Data ethics icon
Data Ethics

Bias in Data Handling: A Primer

By Deborah Henderson

Bias is something that shapes and colors every aspect of our life. We don’t like to think we are biased, because we would rather be known for our fact-based decision-making and well-informed perspectives. Bias is alive and well in the world of data, too. And though I have read others’ thoughts on this topic, I feel compelled to share mine, too.

No one in an organization wants to believe they could fall into the trap of biased handling of data — particularly advanced analytics and reporting teams who would surely leave biased practices at the door. And besides, aren’t our workplaces filled with “good people,” so we don’t have to really be concerned about this?

We do have to care about bias related to data-handling. Why are we susceptible to bias in the workplace? It’s because we want our departments and organizations to be successful … and we want to be successful, too. We want our decisions to be sound ones that are based on unbiased approaches. Because of this, companies — and we as individuals — usually don’t self-monitor explicitly for bias.

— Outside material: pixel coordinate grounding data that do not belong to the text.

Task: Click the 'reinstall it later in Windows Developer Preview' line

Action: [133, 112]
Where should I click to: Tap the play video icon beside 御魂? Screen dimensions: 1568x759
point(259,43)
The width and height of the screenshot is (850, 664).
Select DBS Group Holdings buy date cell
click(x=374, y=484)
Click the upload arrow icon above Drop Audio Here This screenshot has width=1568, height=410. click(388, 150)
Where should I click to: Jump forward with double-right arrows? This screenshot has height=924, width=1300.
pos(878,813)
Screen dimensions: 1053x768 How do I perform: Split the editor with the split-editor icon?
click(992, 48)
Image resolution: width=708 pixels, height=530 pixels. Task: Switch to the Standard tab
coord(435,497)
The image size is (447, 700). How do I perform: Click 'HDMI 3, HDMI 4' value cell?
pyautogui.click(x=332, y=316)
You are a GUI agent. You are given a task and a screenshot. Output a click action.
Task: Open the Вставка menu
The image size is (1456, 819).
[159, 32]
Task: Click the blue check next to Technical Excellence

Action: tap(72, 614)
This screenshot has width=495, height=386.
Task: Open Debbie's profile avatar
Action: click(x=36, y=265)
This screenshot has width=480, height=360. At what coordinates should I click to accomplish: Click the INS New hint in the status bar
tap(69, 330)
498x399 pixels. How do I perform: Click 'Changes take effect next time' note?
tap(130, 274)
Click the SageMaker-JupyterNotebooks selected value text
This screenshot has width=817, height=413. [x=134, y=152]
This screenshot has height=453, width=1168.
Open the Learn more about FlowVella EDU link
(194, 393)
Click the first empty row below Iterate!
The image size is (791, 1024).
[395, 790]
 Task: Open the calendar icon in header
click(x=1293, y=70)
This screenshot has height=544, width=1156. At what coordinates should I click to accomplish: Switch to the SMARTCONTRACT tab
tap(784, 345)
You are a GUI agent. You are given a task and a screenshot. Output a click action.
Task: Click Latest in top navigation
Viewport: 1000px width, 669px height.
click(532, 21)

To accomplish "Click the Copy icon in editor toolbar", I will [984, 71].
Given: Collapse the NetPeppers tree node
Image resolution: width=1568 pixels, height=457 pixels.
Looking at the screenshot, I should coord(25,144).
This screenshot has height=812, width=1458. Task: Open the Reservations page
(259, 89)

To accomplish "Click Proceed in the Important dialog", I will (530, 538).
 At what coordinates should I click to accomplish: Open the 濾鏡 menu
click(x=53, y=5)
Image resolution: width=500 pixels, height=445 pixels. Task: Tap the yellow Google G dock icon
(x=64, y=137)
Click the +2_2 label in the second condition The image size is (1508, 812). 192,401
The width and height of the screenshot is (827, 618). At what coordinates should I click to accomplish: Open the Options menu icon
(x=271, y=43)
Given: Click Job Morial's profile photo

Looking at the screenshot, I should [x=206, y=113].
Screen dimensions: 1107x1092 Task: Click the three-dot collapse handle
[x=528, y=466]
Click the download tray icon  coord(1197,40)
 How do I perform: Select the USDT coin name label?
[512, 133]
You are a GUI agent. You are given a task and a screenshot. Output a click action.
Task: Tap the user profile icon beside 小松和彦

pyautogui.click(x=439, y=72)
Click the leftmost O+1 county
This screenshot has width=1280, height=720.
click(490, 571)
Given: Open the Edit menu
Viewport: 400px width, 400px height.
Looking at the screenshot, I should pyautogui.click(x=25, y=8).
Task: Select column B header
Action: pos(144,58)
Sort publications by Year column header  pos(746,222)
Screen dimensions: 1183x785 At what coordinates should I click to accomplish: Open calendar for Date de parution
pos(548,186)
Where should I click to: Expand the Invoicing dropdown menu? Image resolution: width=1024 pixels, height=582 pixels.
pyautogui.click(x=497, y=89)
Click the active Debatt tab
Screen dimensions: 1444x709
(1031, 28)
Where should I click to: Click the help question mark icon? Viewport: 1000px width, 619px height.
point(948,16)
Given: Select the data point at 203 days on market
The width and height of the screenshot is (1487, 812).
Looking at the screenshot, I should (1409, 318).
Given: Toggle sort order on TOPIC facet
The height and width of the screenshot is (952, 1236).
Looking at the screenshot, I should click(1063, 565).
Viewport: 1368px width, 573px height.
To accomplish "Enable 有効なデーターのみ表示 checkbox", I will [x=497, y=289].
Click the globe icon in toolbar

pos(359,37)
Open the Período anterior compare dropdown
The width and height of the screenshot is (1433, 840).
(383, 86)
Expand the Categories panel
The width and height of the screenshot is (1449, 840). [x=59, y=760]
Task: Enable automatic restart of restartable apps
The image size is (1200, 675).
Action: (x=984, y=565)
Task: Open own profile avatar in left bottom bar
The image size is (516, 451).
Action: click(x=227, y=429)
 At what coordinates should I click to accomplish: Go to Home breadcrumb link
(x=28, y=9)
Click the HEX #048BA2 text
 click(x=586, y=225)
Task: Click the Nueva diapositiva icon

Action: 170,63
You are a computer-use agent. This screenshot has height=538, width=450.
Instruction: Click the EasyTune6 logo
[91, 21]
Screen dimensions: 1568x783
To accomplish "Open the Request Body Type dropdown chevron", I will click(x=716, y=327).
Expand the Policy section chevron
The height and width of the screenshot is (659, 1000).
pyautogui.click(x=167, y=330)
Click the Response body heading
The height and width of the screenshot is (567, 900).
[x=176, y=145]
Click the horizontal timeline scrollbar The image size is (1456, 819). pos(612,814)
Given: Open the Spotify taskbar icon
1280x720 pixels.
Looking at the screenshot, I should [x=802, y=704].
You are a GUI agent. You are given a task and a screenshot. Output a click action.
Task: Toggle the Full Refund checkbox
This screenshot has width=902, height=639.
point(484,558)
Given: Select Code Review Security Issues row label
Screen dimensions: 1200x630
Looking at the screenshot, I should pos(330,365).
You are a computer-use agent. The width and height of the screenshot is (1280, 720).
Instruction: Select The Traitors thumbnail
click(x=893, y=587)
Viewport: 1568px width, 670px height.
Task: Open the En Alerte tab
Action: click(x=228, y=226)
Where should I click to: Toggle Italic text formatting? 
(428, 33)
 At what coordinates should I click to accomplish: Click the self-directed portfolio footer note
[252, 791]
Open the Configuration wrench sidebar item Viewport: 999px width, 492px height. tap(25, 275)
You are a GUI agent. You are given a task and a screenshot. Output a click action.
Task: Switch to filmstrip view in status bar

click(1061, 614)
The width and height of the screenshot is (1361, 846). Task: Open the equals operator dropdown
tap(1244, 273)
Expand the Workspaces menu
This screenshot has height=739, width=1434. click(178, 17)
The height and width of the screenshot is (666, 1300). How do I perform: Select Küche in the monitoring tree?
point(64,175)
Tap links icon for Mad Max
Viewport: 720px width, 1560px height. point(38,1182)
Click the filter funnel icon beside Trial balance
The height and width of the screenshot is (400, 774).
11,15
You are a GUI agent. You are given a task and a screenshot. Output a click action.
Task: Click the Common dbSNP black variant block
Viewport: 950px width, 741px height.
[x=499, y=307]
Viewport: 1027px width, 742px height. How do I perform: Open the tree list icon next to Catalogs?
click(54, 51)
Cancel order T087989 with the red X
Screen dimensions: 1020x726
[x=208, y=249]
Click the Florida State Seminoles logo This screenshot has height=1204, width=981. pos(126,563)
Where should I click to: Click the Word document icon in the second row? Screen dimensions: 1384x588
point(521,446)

But bias is always in play. It is part of the personal, social, corporate and cultural perspectives we bring to our work. This is why data-related risks caused by bias need to be assessed and controlled, and we need every business and IT stakeholder to acknowledge this. We should discuss and establish boundaries and expectations, and offer regular training to reinforce the effects of biased handing of data and the ways to avoid bias-based risks.

Analysts and others in the organization transform data into information by contextualizing and interpreting it. What’s fair to do, and what isn’t? Unfortunately, it would be hard to get people to agree on standards. But that doesn’t mean we shouldn’t try.

Bias in Data Collection

In my career, I’ve seen specific examples of bias in advanced analytics practices. A common one could be called hunch and search. In order to get a desired result, the data selected as the input to analysis might be pre-selected by a biased source. Analysts may have a hunch, and to satisfy it, they search for the data to tell that story. Sometimes this is intentional, other times it’s not.

Data sampling is another area prone to bias. Sampling in itself is, of course, not biased; however, it is virtually impossible for humans to sample without some sort of bias. The best way to avoid this type of bias is to use statistical packages to select samples and adequate sample sizes. But this effort will only be as bias-free as the human-supplied parameters and the full sample set in the sampling exercise.

Biased Use of Data

Next is biased use. In this type, the dataset is unbiased but it is used to satisfy a chosen approach. Is a company truly doing well or poorly? In order to give a positive impression, the corporate balance sheet that is presented to the public and shareholders could be missing worrisome debt and relabeled as “off-balance-sheet transactions” — or not even reported. (Enron comes to mind for me.)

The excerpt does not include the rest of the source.